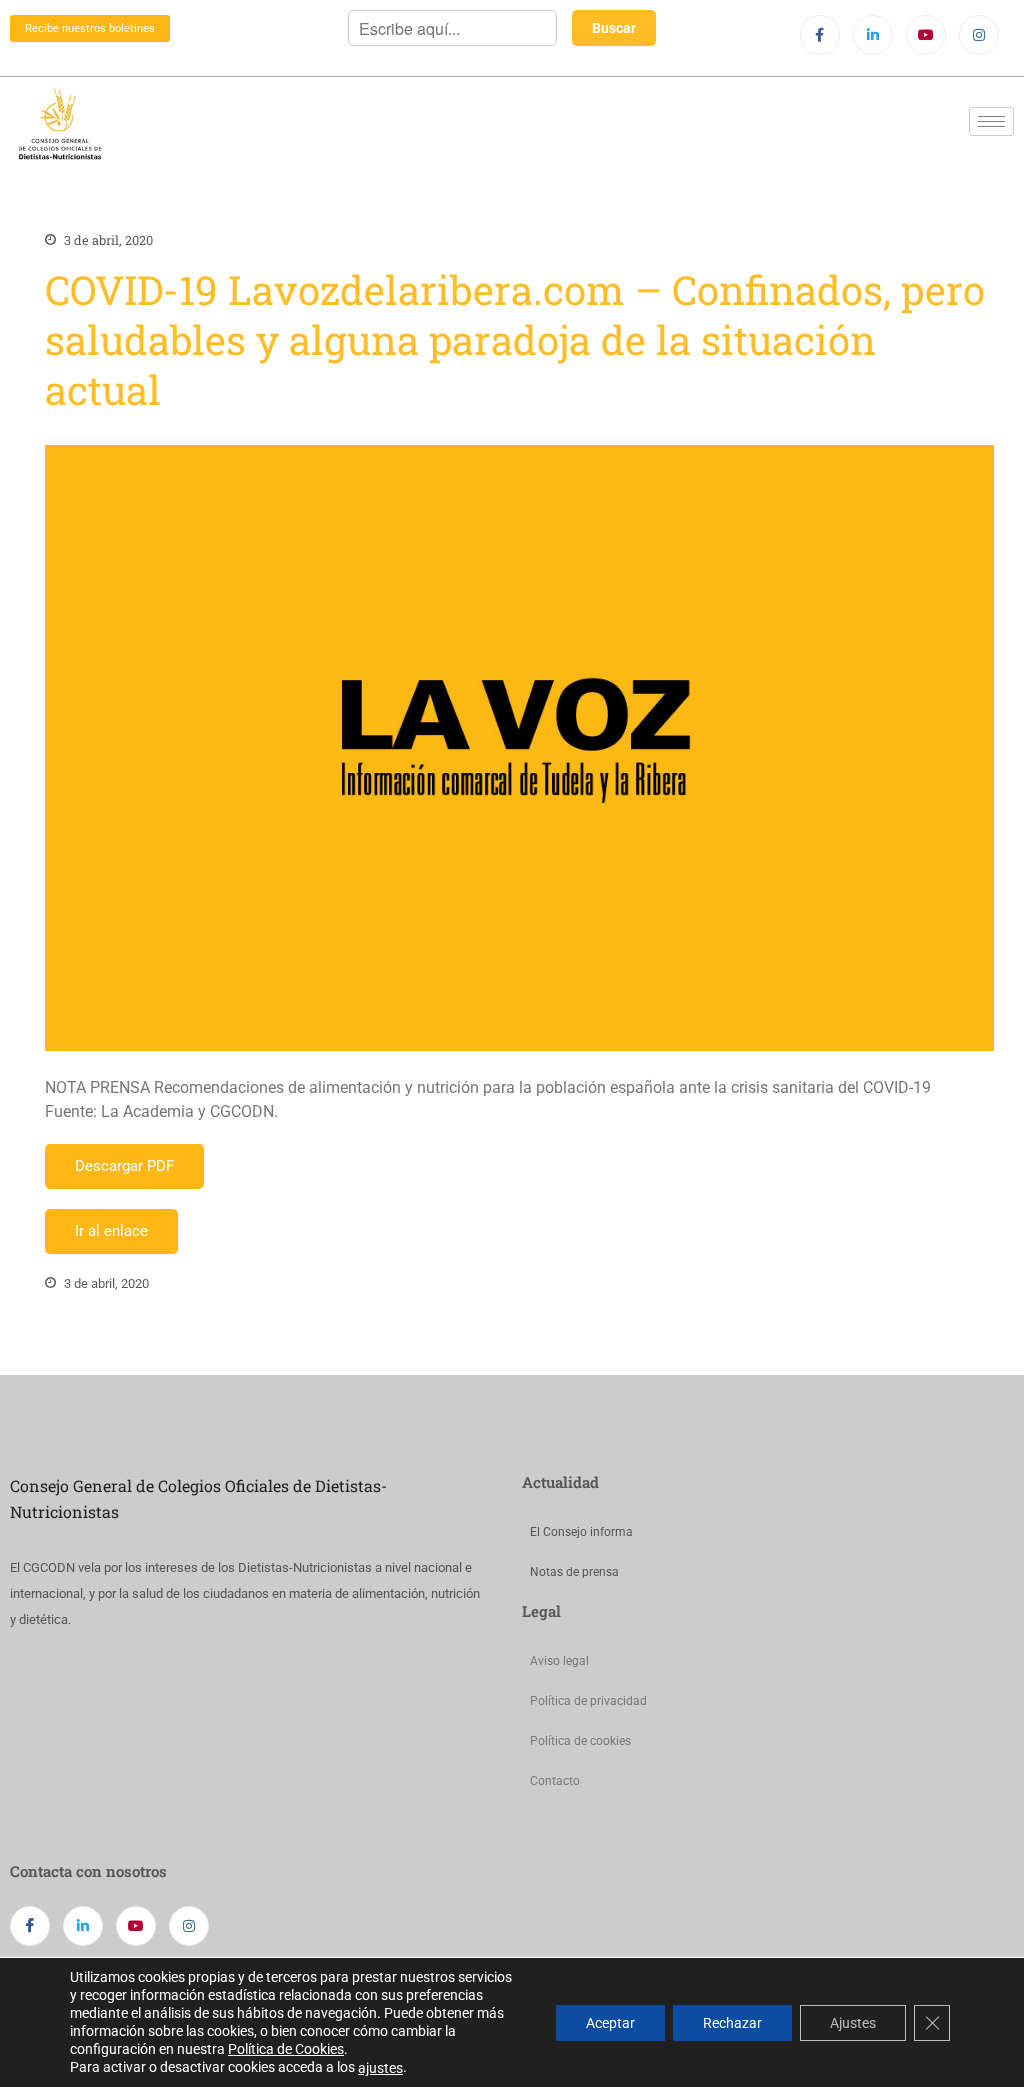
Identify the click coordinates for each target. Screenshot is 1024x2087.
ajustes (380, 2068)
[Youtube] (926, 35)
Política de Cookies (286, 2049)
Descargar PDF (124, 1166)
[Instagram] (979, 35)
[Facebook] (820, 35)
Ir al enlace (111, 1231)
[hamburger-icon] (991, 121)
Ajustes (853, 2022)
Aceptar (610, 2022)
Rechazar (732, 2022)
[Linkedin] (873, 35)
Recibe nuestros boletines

************

_Aim of the task_
An exact retyping of the lines from the one with "[hamburger-icon] (991, 121)" to the end of the material above, with both ends included and nothing added, is the required answer.

_Solution for this problem_
[hamburger-icon] (991, 121)
Ajustes (853, 2022)
Aceptar (610, 2022)
Rechazar (732, 2022)
[Linkedin] (873, 35)
Recibe nuestros boletines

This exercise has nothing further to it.